- Task data
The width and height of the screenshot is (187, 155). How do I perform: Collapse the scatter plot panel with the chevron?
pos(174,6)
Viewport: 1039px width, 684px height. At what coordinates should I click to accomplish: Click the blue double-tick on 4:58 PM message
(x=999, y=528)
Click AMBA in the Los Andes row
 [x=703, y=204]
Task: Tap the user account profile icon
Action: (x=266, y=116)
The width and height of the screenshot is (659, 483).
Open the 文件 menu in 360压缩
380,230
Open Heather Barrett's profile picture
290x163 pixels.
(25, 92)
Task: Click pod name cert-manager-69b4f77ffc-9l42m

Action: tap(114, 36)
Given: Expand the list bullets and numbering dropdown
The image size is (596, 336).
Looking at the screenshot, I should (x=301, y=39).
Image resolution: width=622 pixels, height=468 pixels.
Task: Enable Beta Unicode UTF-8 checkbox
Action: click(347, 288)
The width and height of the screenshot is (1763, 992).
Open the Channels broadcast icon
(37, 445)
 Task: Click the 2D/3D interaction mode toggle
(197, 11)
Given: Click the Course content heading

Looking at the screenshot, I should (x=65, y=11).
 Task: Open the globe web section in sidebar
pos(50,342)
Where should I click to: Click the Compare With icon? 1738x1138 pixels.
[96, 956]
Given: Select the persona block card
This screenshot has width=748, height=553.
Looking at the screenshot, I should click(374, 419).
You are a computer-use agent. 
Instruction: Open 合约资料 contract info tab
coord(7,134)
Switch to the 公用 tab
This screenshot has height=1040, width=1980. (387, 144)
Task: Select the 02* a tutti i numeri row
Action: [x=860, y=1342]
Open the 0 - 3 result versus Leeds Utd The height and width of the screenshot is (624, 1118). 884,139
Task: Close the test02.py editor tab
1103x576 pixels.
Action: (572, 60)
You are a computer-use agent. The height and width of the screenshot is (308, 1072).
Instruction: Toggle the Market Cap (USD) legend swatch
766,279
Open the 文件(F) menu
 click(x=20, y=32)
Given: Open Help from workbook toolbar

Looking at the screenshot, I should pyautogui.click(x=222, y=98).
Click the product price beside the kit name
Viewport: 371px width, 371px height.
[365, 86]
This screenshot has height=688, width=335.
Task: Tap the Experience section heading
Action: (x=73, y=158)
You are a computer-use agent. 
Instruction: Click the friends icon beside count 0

- Written task
Format the records between the line containing "Viewport: 1039px width, 684px" and the line containing "Action: (x=266, y=116)", inclusive, as a numbered list with blank lines omitted.

- Worked answer
1. Viewport: 1039px width, 684px height. At what coordinates should I click to accomplish: Click the blue double-tick on 4:58 PM message
2. (x=999, y=528)
3. Click AMBA in the Los Andes row
4.  [x=703, y=204]
5. Task: Tap the user account profile icon
6. Action: (x=266, y=116)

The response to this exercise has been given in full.